It’s a steamy, sticky, Sydney evening when we gather at Bangarra Dance Theatre, on Gadigal Country. The theatre is in the Walsh Bay Arts precinct, one of Sydney’s semi-natural wonders, where historic piers parade into the sparkling harbour, and the exposed wood of the former loading docks frame the curved steel of the harbour bridge. The precinct wraps the edge of the city business district and after navigating through the screech of the city circle trains and jostling corporate rush hour, the smell of timber and salt hits the body like a balm.

It's water and wood that sets the scene to watch the next generation of Bangarra movers, storytellers and cultural leaders showcase three new choreographic works in Dance Clan.
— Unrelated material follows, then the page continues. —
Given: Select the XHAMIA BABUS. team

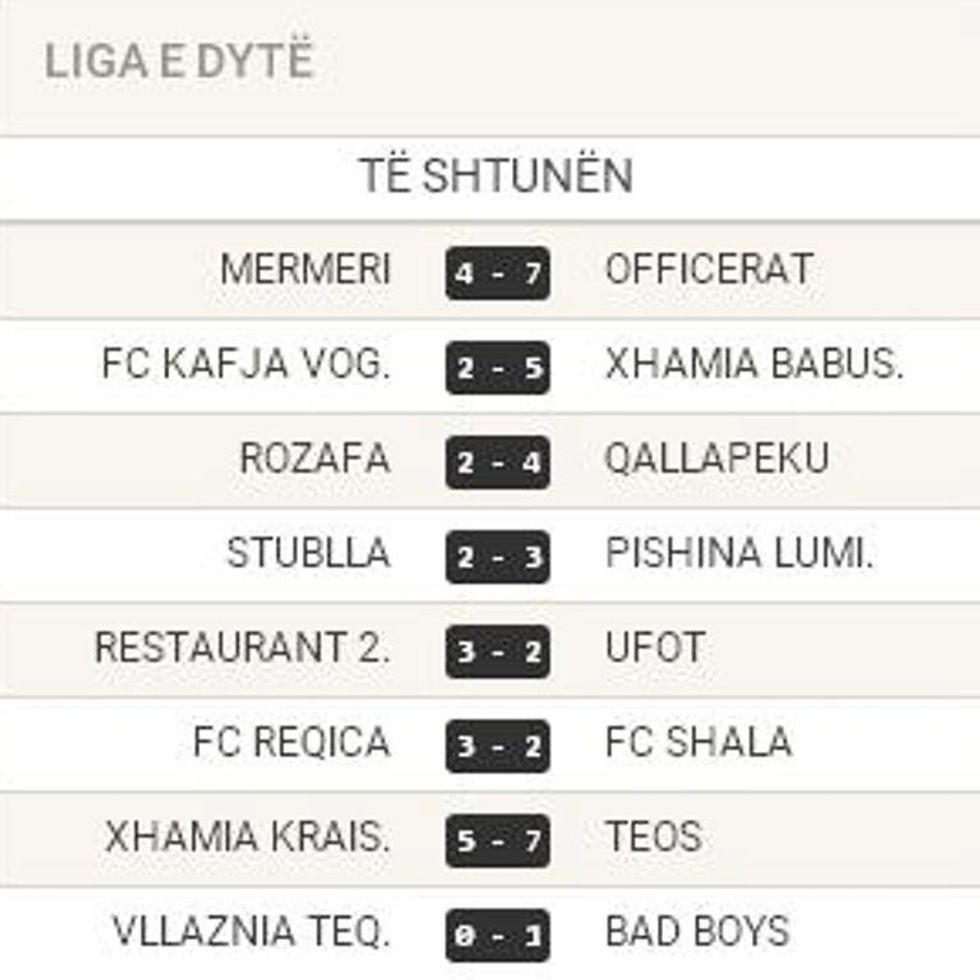Looking at the screenshot, I should pyautogui.click(x=755, y=365).
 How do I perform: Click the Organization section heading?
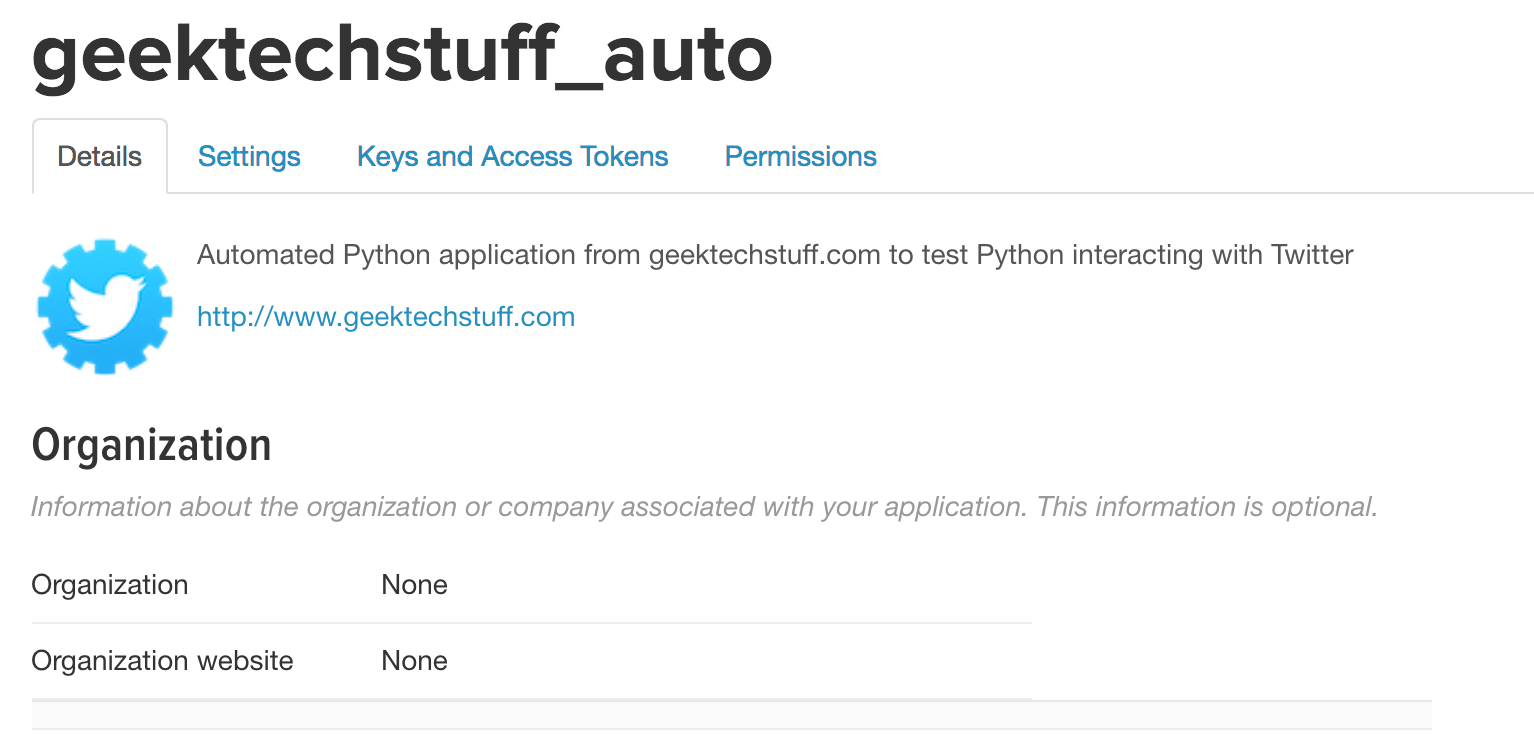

Already, there is a sense of homecoming, embrace, and reconnection with nature and land, in the midst of chaos and disorder.
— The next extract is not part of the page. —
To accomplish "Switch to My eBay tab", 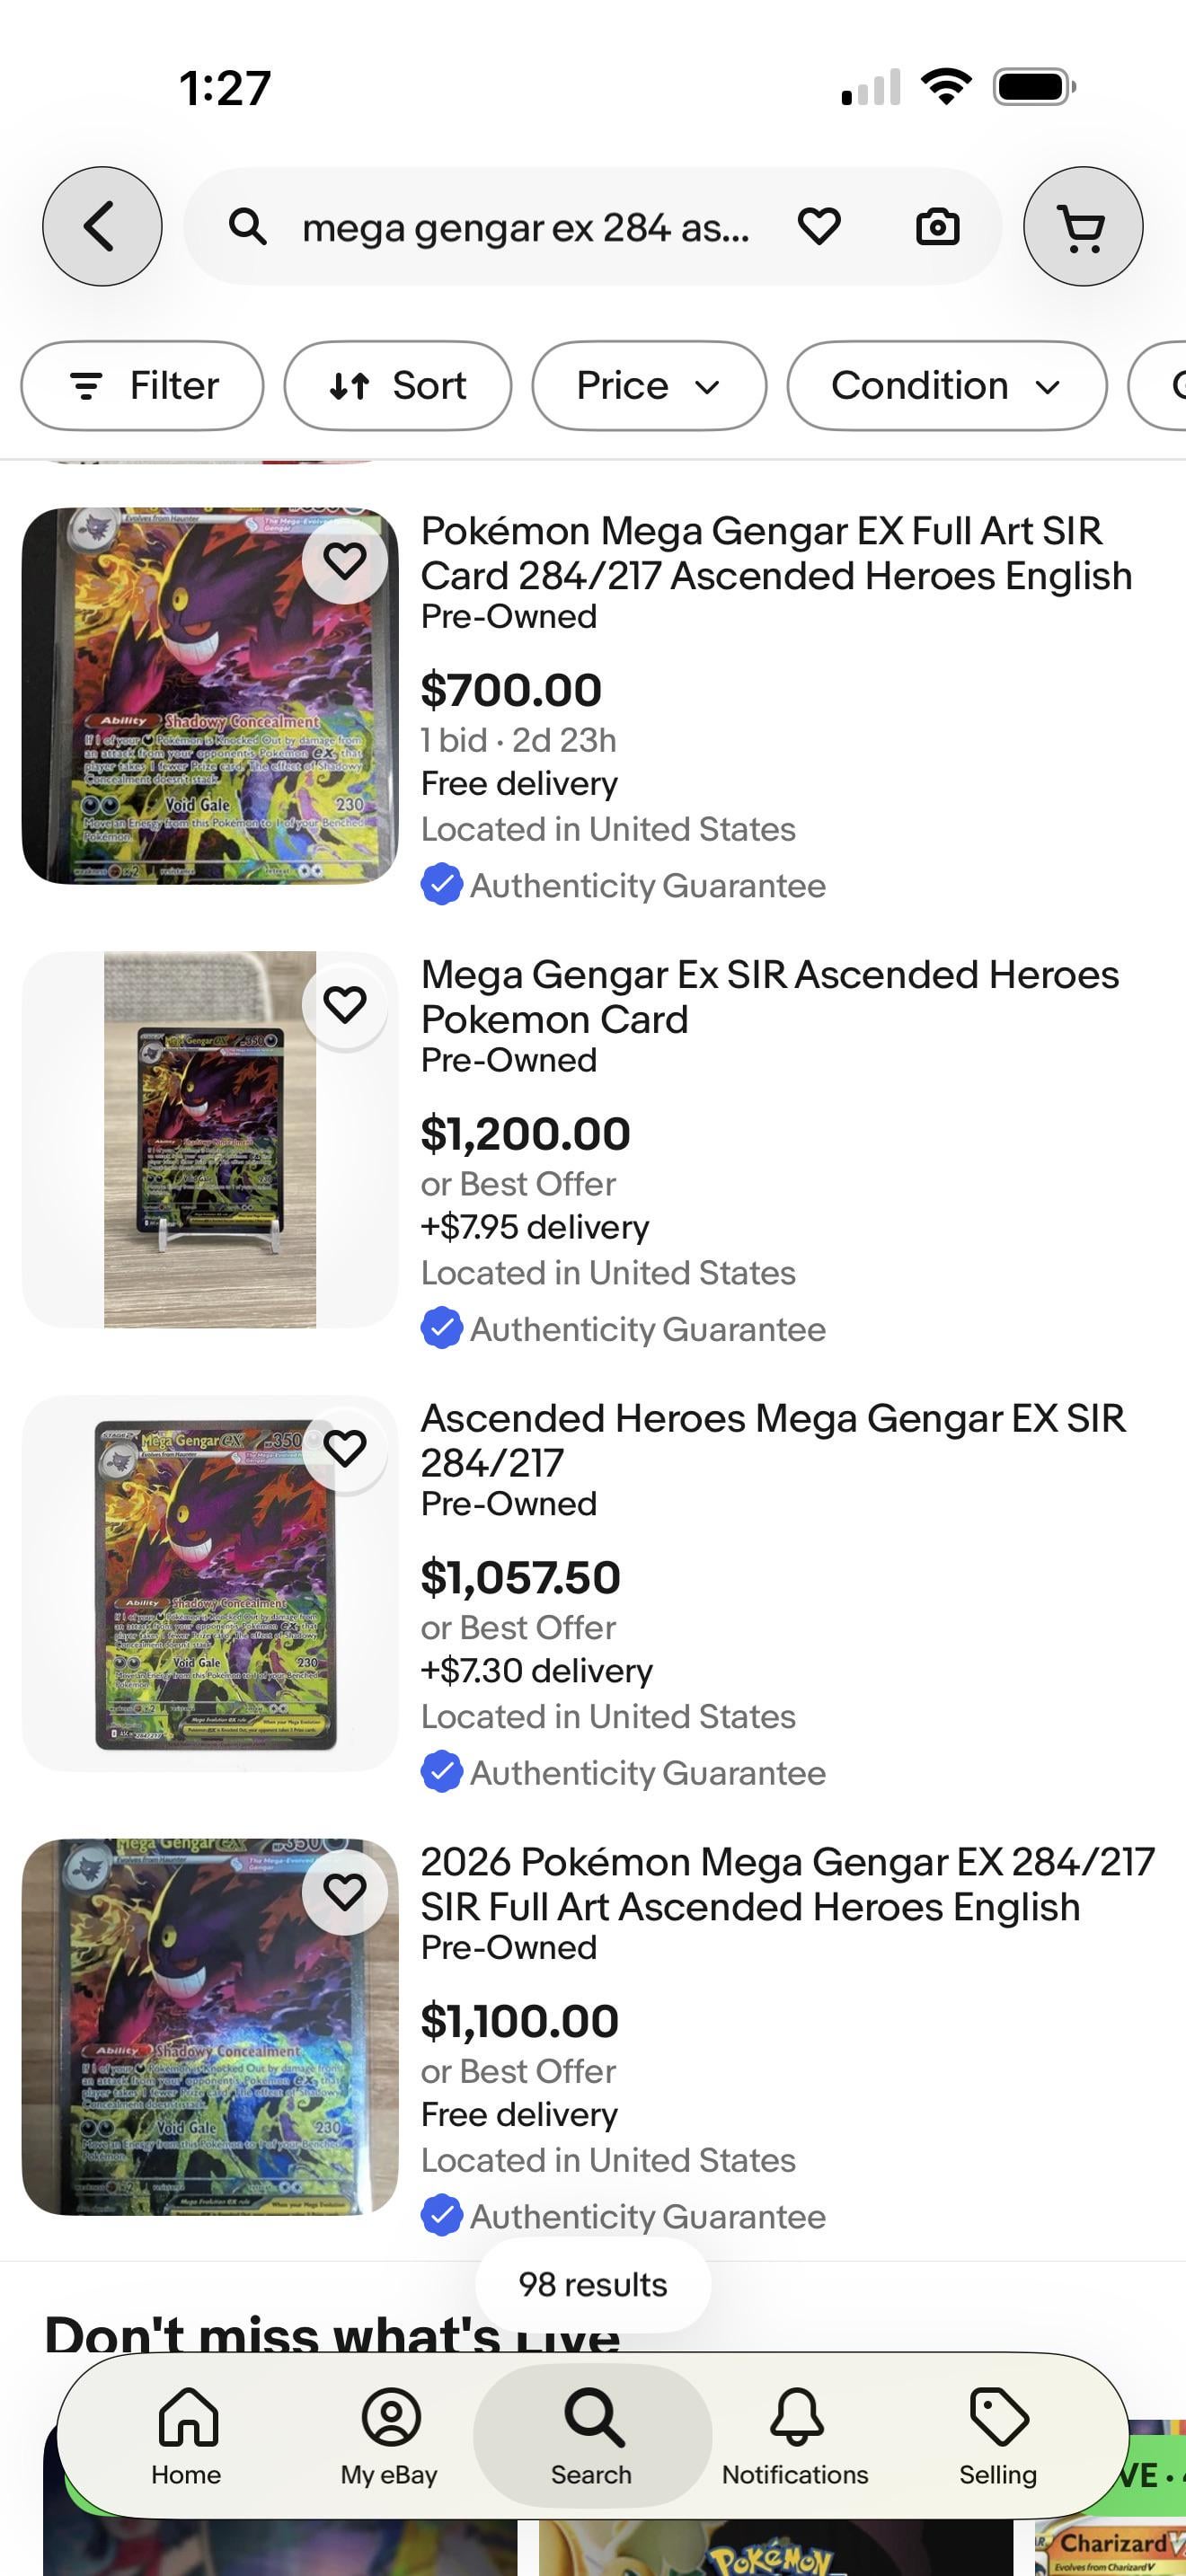I will pos(389,2436).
For 25 years Dance Clan has fostered emerging Bangarra artists. It isn’t just an opportunity for the new generation of dancers, but an entire host of indigenous early career artists, including set (Annalise McCarthy), costume (Lillardia Briggs-Houston) and composition (James Howard, Leon Rodgers and Amelia Thompson).
The production opens with Kallum Goolagong’s Metamorphisis. Goolagong, a proud Wiradjuri and Darkinjung man, wanted to explore questions about “what makes a flow state happen? What makes change happen? And how does that create the spiritual and natural flow of life?” He’d been reading stories where “there was a switch from one kind of spirit to another…I wanted to debunk how someone changes from one state to another and sees clarity through different eyes.”
The set to Metamorphisis is a smoky moonscape, with large wooden bowls, curved and carved, lit at the edges with embers. The score intertwines bird trills with beats. The choreography is dynamic and compelling. Kiarn Doyle, in particular, is mesmerising, moving with force and intelligence.
Next up is Daniel Mateo’s dance film Brown Boys. Mateo, a proud Gamilaroi man and Tongan from Ma’ufanga, comes from a family of nine, seven of whom are boys. Mateo tells us that it’s his shared experiences with other young indigenous men that fuelled him to create Brown Boys. He wanted the work to be “an offering of our story.’’ The genesis for Mateo’s film was his collection of poetry; stories that he also wanted to tell – “give them light” – through the medium of dance. Light is a major theme in Brown Boys. It opens with sunlight on Mateo's brown skin, the camera spanning two tattoos at the end of each of his collarbones: the moon and the sun. Mateo is sheltered in a Fala (a Tongan woven mat), which has an open circle at the top, where the sun shines through.
Mateo wanted to showcase “my connection or my concept of belonging to the land and how there’s this holistic connection between land and body and how that’s necessary for us to feel close or feel at home.” It might seem like an odd comparison, but Brown Boys has notes of the 90s classic Keanu Reeves film Point Break, with its cinematic love letter to sun, ocean and the male body. Though, where Point Break echoes salt and surf, Brown Boys embraces honey and dirt. It culminates with Mateo standing waste deep in the earth, surrounding him like a skirt.
To finish, we have Yawuru Buru, by Lillian Banks. Banks, a proud Yawuru woman from Broome, Western Australia, created a work about her people and home. Most importantly, “I’m most excited to work close to my mum. I’m using my mum’s artwork in the costumes. I’m also going to be learning language to have in the music as well as mum speaking language. I’ve always wanted to collaborate with my mum on a work about home and the challenges I’ve faced to get where I am today.”
Yawuru Buru highlights two stories most important to Banks: gathering ocean pipis with her mother, and of women’s collective healing. The piece starts with smoke and language; it smells and sounds like cleansing and country. The women are dressed in red and ochre, and a huge net covers the ceiling and stage. The men are costumed in cool blues, mesh and aquamarines, reflecting the ocean. The choreography is classic Bangarra, and the music is both urgent and soothing. In the latter stages of the performance, the score incorporates the sounds of chains, while the dancers move with increasing pace, shaping their hands into pistols, and sliding pointed fingers down their torsos. All of Bank’s performers are committed, talented and compelling storytellers, but Mateo is unmissable. He was listed as one of Bachtrack’s rising stars in 2024 for a reason. Anyone who can see Mateo perform live, should. He’s a once in a generation talent.
The fact that Dance Clan clocks in at a punchy 75 minutes, and is performed in Bangarra’s compact Dance Theatre, gives it a unique condensed intimacy. It’s always a privilege to see Bangarra perform, particularly up close, and Dance Clan proves that its future is on solid ground.